Copy out every line of the entries below that contains the string "agent".

§ **ENTRIES**:
##########

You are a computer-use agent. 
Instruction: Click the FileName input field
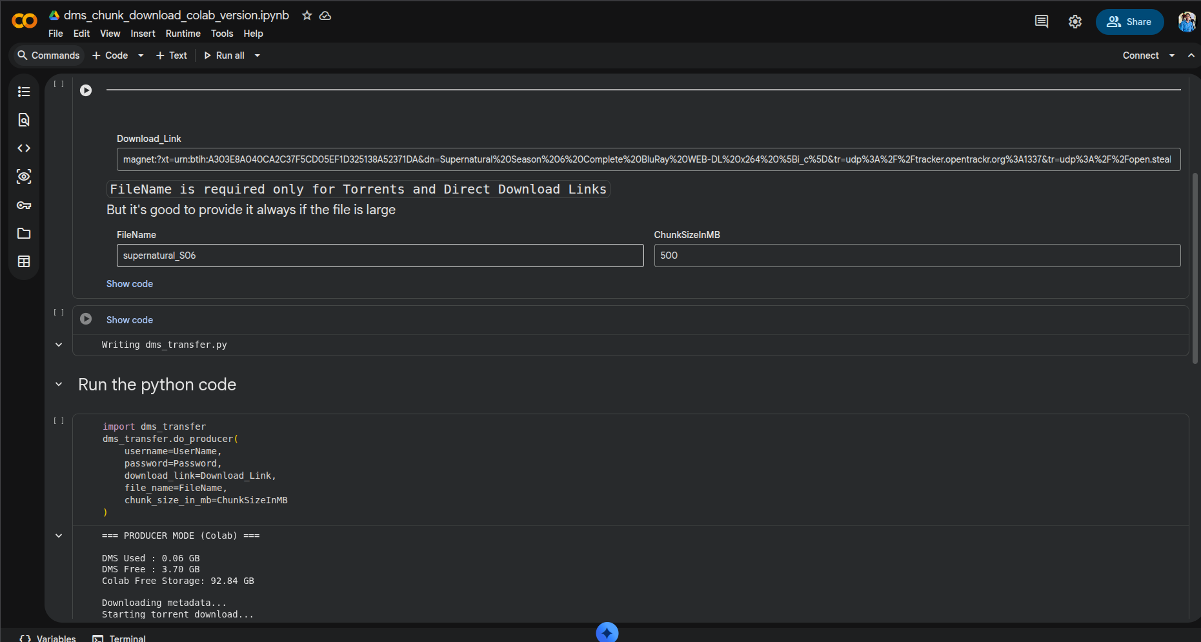(x=379, y=256)
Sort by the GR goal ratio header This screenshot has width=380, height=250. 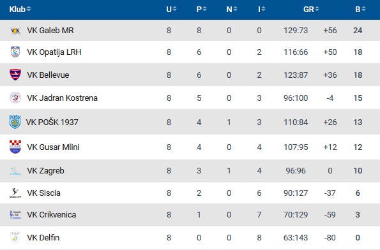click(x=311, y=9)
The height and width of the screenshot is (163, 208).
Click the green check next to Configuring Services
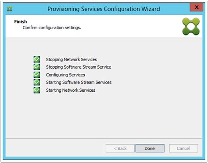pos(37,75)
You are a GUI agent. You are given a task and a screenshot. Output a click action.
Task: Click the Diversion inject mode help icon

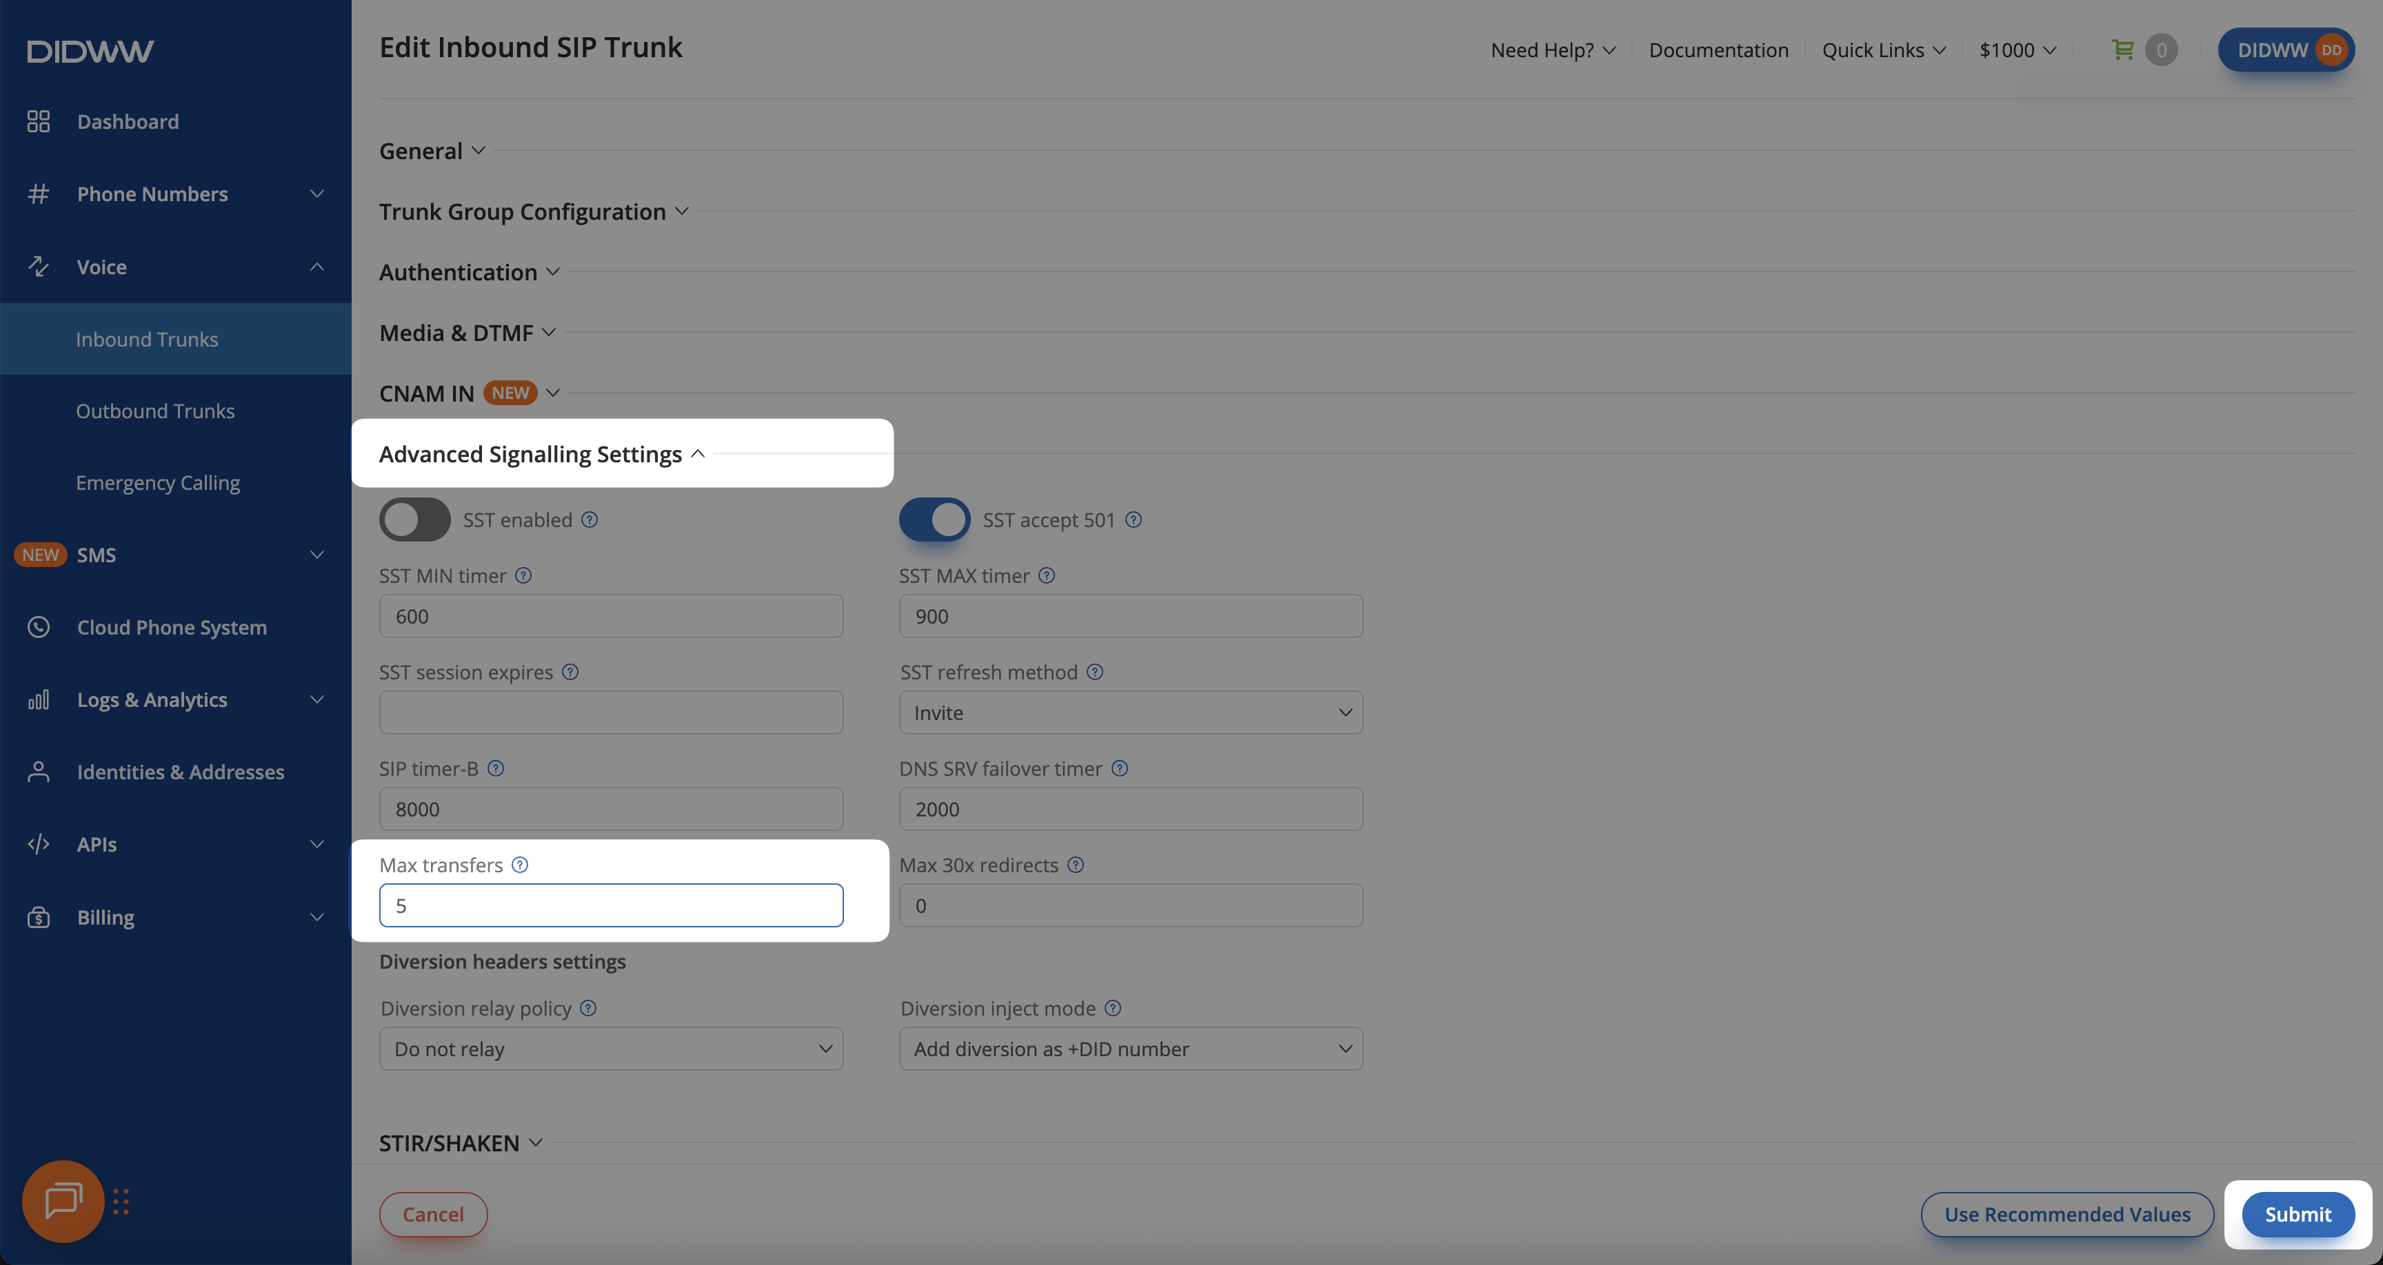click(1113, 1008)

##########

§ **RESPONSE TO THE TASK**:
You are a computer-use agent. 
You are a GUI agent. You are given a task and a screenshot. Output a click action.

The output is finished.